From 5314ecacb381ff5c4dd57b02c28c0b2d19054025 Mon Sep 17 00:00:00 2001
From: =?UTF-8?q?=E7=87=95=E8=B5=84=E4=BC=9F?= <>
Date: Mon, 8 Jun 2026 06:43:33 +0800
Subject: [PATCH] Add scanner production safety gates

---
 .../vuln-management/scanner-tuning/SKILL.md   | 45 ++++++++++++++++++-
 1 file changed, 44 insertions(+), 1 deletion(-)

diff --git a/skills/vuln-management/scanner-tuning/SKILL.md b/skills/vuln-management/scanner-tuning/SKILL.md
index 21f8ca12..b6446998 100644
--- a/skills/vuln-management/scanner-tuning/SKILL.md
+++ b/skills/vuln-management/scanner-tuning/SKILL.md
@@ -13,7 +13,7 @@ phase: [operate]
 frameworks: [CVSS-4.0, CWE]
 difficulty: intermediate
 time_estimate: "30-60min"
-version: "1.0.0"
+version: "1.1.0"
 author: unitoneai
 license: MIT
 allowed-tools: Read, Grep, Glob
@@ -50,6 +50,7 @@ Before starting, collect or confirm:
 - [ ] **Authentication status:** Are scans currently authenticated (credentialed) or unauthenticated?

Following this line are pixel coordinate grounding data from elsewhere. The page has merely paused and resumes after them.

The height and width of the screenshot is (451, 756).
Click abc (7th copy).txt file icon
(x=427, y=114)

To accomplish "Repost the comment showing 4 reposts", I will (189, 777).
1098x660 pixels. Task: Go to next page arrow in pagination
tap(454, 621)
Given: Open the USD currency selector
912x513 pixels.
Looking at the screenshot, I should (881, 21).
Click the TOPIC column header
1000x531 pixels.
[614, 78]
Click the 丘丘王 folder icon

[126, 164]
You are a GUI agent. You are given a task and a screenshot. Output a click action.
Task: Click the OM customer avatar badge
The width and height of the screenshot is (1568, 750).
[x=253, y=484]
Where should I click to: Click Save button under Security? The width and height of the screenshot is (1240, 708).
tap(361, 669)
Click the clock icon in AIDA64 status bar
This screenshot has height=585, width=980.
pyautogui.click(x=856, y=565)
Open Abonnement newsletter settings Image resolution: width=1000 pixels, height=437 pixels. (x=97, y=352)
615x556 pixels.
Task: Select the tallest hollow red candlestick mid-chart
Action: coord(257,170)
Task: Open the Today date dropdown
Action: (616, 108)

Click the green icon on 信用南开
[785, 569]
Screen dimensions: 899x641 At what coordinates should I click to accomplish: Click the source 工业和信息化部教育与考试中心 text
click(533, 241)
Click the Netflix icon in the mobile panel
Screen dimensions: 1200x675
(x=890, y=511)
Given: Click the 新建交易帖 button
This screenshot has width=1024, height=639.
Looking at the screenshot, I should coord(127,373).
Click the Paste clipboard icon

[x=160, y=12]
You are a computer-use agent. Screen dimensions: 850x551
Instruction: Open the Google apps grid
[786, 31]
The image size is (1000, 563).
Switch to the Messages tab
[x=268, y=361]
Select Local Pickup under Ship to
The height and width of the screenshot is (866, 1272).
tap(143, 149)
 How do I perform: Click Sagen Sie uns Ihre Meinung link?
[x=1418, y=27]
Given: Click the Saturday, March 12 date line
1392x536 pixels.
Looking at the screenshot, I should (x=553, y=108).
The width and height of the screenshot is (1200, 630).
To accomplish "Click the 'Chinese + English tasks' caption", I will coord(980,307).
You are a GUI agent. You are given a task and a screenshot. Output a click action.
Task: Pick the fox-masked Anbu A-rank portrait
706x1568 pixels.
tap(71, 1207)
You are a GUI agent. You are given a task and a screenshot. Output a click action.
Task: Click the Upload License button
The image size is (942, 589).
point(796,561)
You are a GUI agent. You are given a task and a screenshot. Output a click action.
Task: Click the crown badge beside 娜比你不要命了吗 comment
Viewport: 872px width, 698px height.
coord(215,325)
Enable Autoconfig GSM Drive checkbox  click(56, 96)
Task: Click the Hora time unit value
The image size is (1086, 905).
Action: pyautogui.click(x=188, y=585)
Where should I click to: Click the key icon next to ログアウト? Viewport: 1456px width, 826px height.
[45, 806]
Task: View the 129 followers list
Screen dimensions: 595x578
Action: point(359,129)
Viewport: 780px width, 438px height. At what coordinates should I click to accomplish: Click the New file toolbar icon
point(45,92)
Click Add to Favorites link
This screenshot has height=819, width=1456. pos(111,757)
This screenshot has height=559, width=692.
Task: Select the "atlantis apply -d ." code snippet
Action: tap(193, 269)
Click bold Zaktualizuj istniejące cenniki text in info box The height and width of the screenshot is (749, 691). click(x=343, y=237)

 - [ ] **False positive examples:** Specific findings suspected or confirmed as false positives, with evidence
 - [ ] **Scan frequency:** Current scan schedule and any performance constraints
+- [ ] **Production safety constraints:** Change window, target owner, fragile systems, account lockout thresholds, API quotas, and abort contacts
 - [ ] **Result volume:** Approximate number of findings per scan cycle and false positive rate if known
 - [ ] **Compliance requirements:** Whether scans must meet specific compliance mandates (PCI ASV, DISA STIG, CIS Benchmark)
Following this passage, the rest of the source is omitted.